Não é de hoje que narrativas grandiosas que falam sobre “pátria”, “raça” ou “moral” suscitam ideias perigosas. O que ocorre é que essas ideias cada vez mais estão se refinando ao ponto de não conseguirmos tão facilmente identificá-las. Criar uma colônia humana em Marte pode parecer uma ideia incrível e que demonstra quão avançados estamos enquanto espécie, mas e se esses humanos tiverem uma estimativa e qualidade de vida piorados? E se esses forem os únicos humanos existentes?
E o que dizer a respeito da modificação de ecossistemas para a adaptação da vida humana? Recentes discussões em torno da “invasão” de uma espécie de planta estrangeira aos desertos islandeses trouxeram à pauta a problemática da modificação de ambientes – algo particularmente sensível para países que passaram por colonização.
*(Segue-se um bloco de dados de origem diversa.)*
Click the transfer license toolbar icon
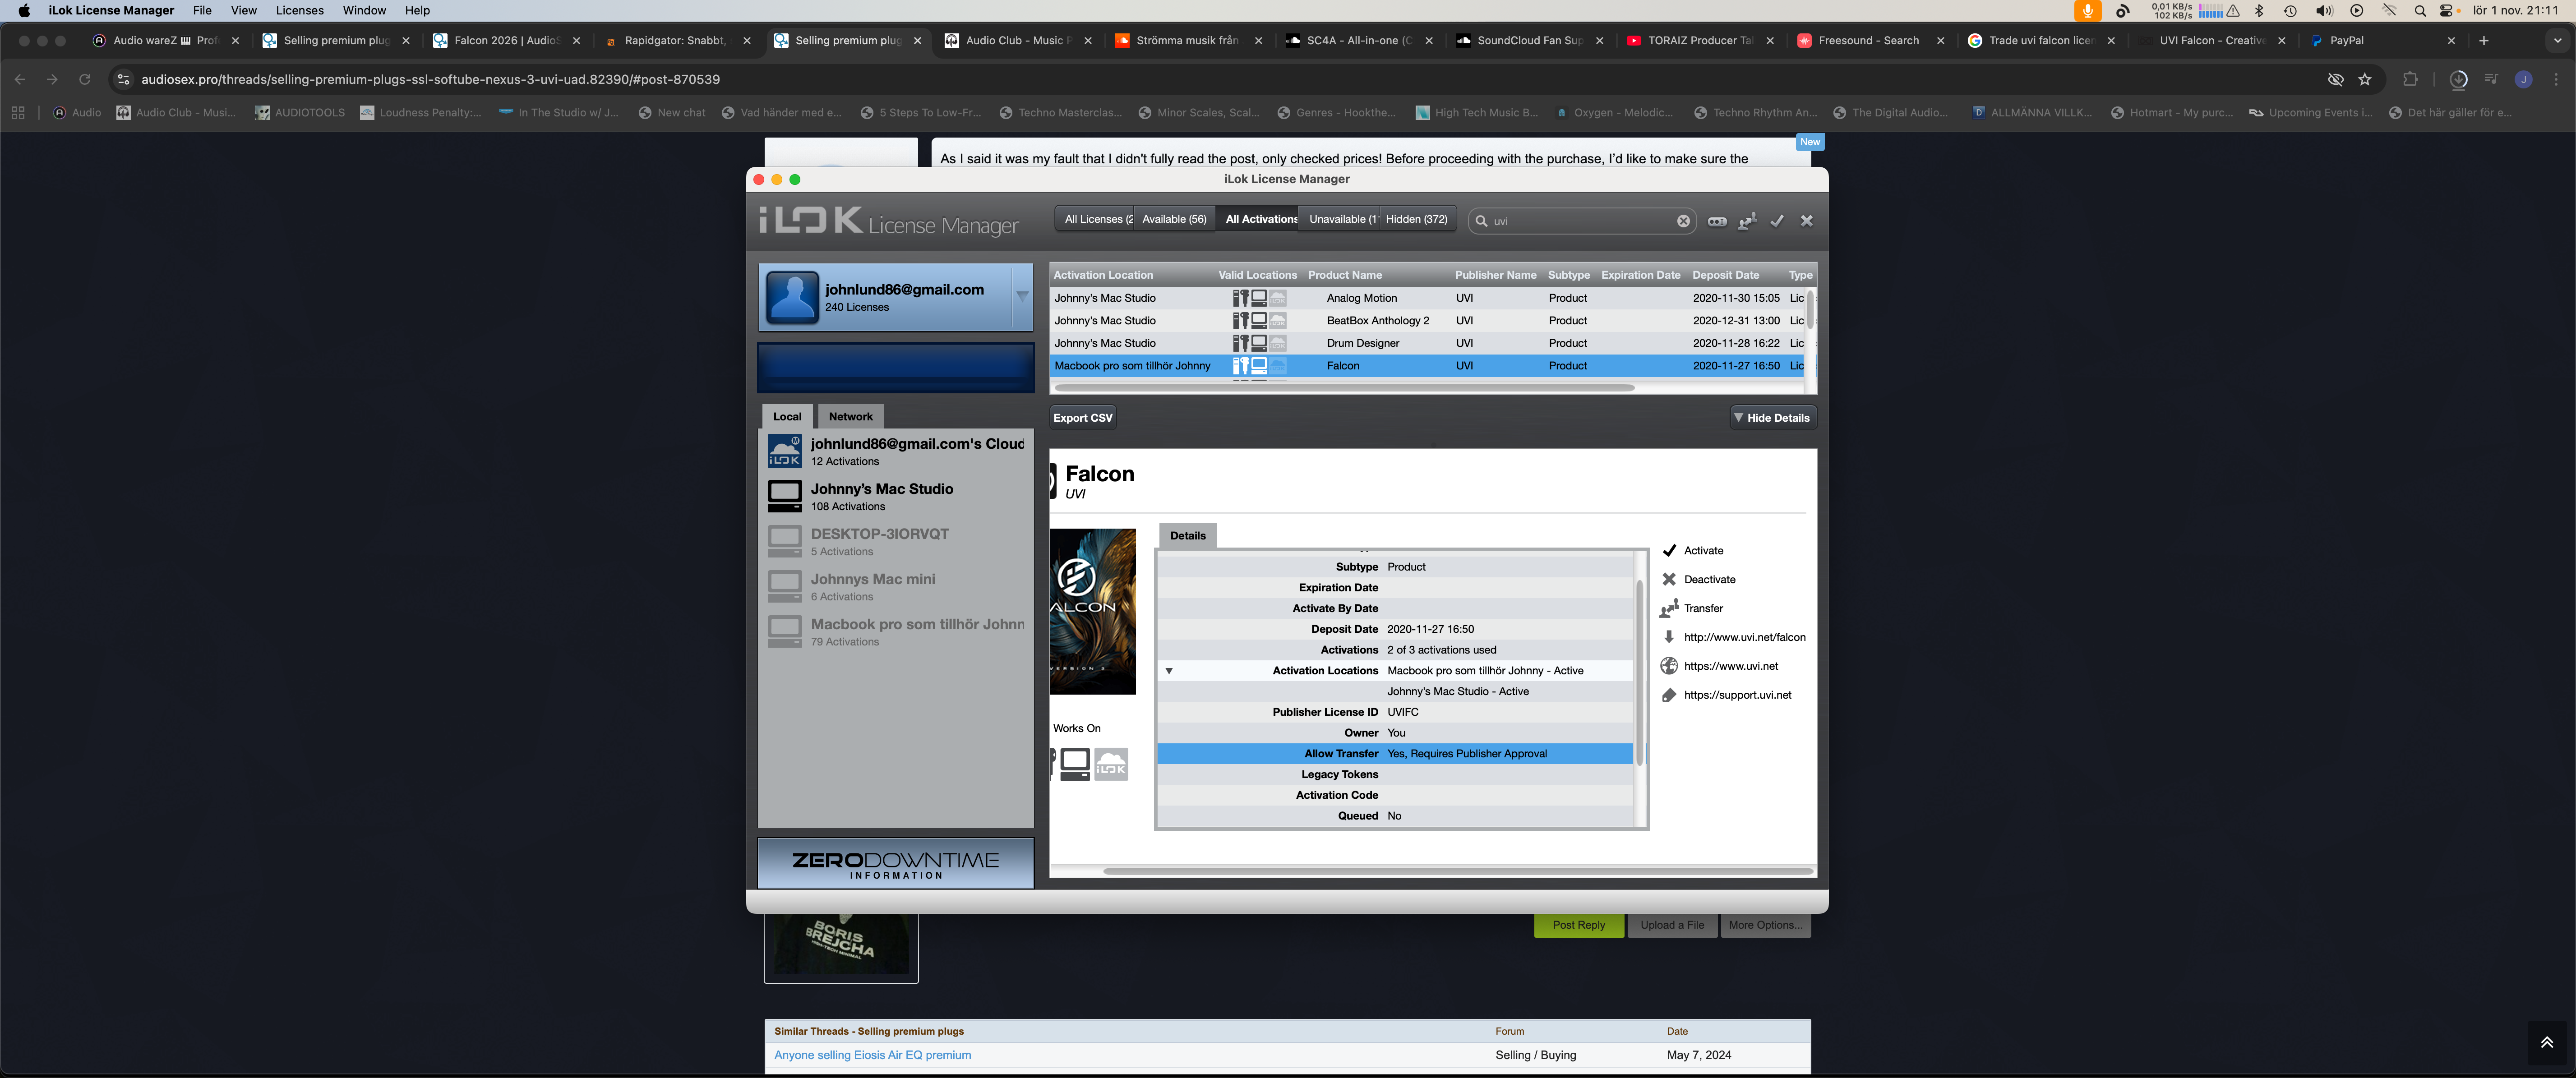The width and height of the screenshot is (2576, 1078). click(x=1747, y=221)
Dentro do campo da astrobiologia, por exemplo, há um segmento que se preocupa com a questão ética da exploração espacial e como devemos lidar com outras espécies e existências fora do planeta Terra, de modo que não cometamos os mesmos erros. Isso tudo para dizer que não só o “longtermism” é uma visão perigosa ao descartar o valor de vidas individuais em face à sobrevivência da espécie, como, em sua grandiosidade, ela é, ainda assim, míope ao ignorar que a espécie humana é só uma minúscula parte de todas as diferentes formas de vida (animada e inanimada) e como cada uma está entrelaçada.
Ao ressaltar a importância da sobrevivência de uma espécie em particular, ignoramos o fato de que vida não é um conceito singular, mas expandido. Esquecemos que boa parte de nossos corpos é composto por bactérias, que grande parte da polinização de plantas é feita por aves e insetos, que as florestas estariam soterradas por árvores mortas se os fungos não as decompusessem, e assim por diante. O desejável, portanto, é evitar o mal absoluto proposto por Jonas, mas sem cair em tentação de achar que a vida humana é mais importante do que todas as outras.